– Обычно такие люди, как ваша мать, не задают вопросов, – сказал он.
– Мы не понимаем, что у нас тоже есть права, – позже сказала мне мама. – Мы никогда не решаемся ни о чем спрашивать.
Родители покинули свои дома и свои семьи, они без устали работали, чтобы создать лучшую, более легкую жизнь для своих детей, но нам все равно приходилось страдать. Когда босс моего отца несколько лет назад умер, хозяева здания в красивом зажиточном районе, где я выросла, решили продать дом, и нас попросили выехать с квартиры. Мы переехали в другую часть города, в район, где раньше жили американские военные и все дома выглядели абсолютно одинаково.

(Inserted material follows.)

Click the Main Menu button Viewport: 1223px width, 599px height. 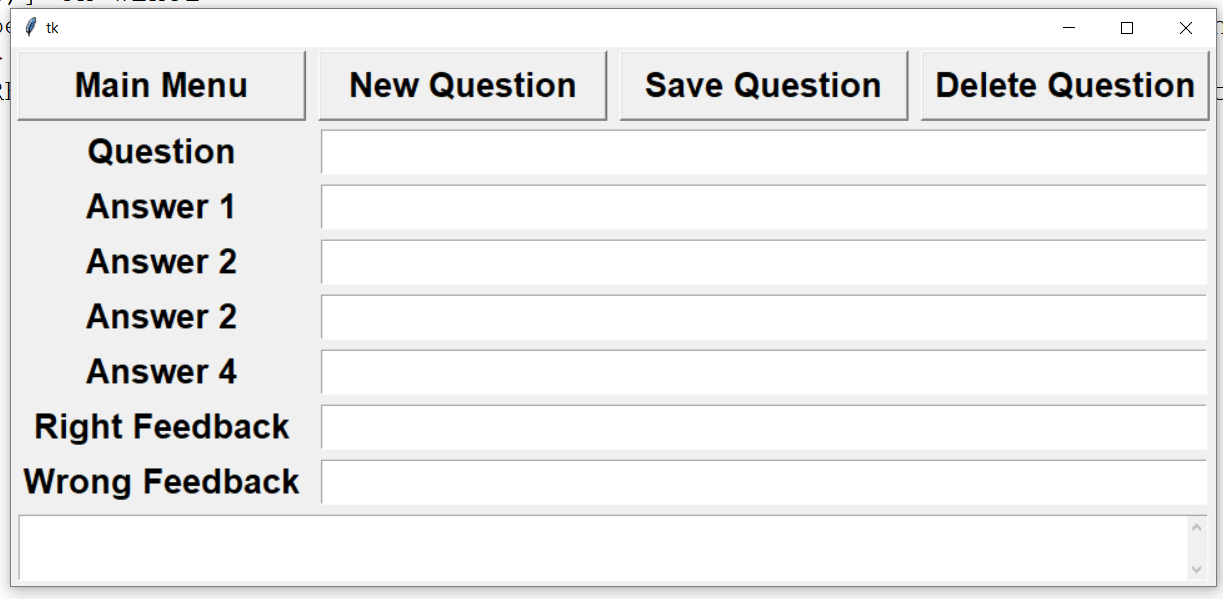pyautogui.click(x=161, y=86)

Бывшие бараки покупали и превращали в дешевое жилье, по большей части оно предназначалось для иммигрантов. В нашей новой квартире входная дверь открывалась прямо в гостиную, как это принято в американских домах, в то время как у немцев обычно бывают прихожая и коридор, ведущие в более интимное жилое пространство. Управляющие этих зданий расхваливали встроенные шкафы и книжные полки, но позже мы узнали, что некоторые из них впитали яд из дезинфицирующих веществ, которые использовали, чтобы их отмыть.
Моя сестра Фатима работала, но зарабатывала немного и из-за своей инвалидности нуждалась в поддержке. Брат еще учился в школе. Поскольку родители больше не могли много работать, все обеспечение семьи легло на наши с Ханнан плечи. На двери моей спальни все еще висела фотография Редфорда и Хоффмана, но теперь я знала, где я должна быть – не в гламурном мире американской журналистики, а здесь, дома.
Вскоре после того, как я вернулась во Франкфурт, я узнала, что радиостанции, где я работала в ток-шоу для иммигрантов и в музыкальной программе, требуется подменный корреспондент в Рабате, столице Марокко. Во время учебы в школе журналистики я проходила шестинедельную стажировку с предыдущим корреспондентом радиостанции в Рабате. Ее звали Клаудия Соттер, и мы подружились. Теперь она уезжала, и радиостанция нашла ей замену, но им нужен был человек, который бы освещал события в северной и западной Африке, когда основной корреспондент находится в отпуске. Я работала в самых разных программах на этой радиостанции, а моя практика и поездки к бабушке сделали для меня Марокко вторым домом. Я говорила на марокканском диалекте арабского, и Клаудия посоветовала мне попробовать получить это место.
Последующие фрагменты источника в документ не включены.